May I have the lines from the one containing "Select the Graffiti" to the end of the entries, returned exactly and with nothing else?

▶

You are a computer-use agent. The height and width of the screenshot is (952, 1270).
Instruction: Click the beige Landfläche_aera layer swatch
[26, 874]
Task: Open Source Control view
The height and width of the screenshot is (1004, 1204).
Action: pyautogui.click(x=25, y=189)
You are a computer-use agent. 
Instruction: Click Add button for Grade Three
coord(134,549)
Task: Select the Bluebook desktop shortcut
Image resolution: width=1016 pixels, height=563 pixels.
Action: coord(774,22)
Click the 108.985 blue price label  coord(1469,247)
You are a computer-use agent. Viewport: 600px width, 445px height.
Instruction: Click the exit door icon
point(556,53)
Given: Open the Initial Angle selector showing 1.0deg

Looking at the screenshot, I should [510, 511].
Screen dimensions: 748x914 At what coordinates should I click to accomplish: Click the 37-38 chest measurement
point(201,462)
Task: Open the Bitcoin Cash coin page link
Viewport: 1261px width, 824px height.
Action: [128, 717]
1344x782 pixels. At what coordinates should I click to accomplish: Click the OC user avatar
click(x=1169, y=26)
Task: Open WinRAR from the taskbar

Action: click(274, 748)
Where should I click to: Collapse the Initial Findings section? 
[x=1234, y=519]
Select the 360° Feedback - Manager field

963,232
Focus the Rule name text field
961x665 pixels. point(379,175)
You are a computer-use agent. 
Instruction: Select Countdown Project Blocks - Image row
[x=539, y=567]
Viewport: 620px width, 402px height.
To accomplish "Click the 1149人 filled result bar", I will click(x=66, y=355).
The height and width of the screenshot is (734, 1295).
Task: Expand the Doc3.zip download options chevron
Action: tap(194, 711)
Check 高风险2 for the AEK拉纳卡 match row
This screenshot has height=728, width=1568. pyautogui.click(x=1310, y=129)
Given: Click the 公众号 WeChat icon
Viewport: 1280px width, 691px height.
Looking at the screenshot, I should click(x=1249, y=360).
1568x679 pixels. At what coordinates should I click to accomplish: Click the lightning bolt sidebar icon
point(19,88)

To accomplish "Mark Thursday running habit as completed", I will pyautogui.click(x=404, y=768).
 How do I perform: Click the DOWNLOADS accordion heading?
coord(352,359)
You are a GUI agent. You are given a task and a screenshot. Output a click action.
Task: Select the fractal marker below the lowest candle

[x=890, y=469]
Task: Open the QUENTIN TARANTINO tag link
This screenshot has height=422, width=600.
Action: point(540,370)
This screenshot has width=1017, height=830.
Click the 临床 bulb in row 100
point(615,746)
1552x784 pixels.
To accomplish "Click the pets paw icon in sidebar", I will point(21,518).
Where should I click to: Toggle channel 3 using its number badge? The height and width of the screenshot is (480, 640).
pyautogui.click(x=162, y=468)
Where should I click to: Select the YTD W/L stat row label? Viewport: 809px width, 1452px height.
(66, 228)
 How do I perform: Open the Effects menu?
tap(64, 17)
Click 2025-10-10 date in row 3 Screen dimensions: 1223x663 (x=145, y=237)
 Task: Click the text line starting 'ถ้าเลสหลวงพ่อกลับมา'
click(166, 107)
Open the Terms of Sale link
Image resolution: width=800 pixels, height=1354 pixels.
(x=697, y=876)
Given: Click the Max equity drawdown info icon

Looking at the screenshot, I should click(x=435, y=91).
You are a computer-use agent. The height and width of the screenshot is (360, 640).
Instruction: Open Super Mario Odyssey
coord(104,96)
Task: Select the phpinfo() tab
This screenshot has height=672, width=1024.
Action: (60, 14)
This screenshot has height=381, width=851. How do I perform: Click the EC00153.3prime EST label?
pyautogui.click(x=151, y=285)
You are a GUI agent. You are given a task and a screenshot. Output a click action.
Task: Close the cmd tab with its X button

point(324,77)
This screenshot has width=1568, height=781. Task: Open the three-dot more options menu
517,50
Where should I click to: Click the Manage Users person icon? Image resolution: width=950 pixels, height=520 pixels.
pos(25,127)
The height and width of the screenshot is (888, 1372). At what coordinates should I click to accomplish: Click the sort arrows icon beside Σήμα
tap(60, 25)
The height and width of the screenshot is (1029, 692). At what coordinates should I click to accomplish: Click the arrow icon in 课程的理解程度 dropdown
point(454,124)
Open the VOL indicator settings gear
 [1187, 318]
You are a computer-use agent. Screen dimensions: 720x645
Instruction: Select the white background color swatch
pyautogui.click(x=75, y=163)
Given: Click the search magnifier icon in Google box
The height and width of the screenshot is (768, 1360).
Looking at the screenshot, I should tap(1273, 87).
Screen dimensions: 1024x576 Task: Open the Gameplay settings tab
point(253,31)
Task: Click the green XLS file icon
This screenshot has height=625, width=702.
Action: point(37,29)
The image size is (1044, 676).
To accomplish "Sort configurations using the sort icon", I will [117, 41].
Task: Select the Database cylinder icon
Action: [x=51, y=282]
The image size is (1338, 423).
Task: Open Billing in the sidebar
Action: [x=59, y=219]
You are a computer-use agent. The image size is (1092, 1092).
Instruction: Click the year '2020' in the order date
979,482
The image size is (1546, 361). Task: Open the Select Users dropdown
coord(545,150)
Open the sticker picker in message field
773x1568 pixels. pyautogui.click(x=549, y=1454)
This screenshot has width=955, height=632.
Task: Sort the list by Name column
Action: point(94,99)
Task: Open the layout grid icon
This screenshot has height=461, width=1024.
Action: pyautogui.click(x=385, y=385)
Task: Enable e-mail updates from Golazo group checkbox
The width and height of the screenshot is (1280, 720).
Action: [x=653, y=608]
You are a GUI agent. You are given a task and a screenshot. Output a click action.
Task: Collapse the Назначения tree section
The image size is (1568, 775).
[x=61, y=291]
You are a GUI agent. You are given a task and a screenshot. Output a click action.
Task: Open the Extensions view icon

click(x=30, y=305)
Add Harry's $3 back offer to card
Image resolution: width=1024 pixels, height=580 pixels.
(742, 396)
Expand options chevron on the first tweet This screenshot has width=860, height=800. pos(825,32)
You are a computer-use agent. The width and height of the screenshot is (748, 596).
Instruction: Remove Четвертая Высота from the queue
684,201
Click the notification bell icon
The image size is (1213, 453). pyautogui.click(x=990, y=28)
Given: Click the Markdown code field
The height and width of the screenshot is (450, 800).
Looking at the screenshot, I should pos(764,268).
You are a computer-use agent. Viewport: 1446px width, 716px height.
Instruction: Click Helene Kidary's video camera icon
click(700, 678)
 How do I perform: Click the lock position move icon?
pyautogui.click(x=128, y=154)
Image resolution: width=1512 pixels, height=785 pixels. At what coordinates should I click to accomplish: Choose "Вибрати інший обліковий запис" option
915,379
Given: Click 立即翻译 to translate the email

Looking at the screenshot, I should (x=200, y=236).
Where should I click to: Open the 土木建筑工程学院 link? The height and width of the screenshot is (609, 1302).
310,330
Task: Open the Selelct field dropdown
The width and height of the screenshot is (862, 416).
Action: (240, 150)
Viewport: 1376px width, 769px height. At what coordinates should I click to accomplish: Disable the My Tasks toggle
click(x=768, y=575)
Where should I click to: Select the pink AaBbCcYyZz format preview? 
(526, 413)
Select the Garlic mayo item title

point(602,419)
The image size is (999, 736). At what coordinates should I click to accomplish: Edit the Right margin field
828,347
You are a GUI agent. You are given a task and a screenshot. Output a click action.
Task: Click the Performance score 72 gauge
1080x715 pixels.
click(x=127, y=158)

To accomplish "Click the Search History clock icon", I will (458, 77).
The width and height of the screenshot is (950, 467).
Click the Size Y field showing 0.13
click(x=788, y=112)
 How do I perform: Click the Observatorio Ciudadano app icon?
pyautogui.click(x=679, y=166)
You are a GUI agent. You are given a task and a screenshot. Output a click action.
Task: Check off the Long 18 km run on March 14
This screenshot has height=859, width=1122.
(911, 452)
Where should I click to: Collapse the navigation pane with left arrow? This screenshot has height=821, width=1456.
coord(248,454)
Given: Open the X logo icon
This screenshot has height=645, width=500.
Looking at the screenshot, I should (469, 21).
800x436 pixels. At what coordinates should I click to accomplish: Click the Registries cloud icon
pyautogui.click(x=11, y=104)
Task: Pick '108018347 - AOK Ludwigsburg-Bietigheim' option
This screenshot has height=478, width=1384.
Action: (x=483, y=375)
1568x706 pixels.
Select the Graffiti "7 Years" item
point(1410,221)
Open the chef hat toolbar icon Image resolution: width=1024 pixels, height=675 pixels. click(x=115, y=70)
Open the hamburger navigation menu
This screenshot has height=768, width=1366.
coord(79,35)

◀

**SOLUTION TO THIS TASK:**
Select the Graffiti "7 Years" item
point(1410,221)
Open the chef hat toolbar icon Image resolution: width=1024 pixels, height=675 pixels. click(x=115, y=70)
Open the hamburger navigation menu
This screenshot has height=768, width=1366.
coord(79,35)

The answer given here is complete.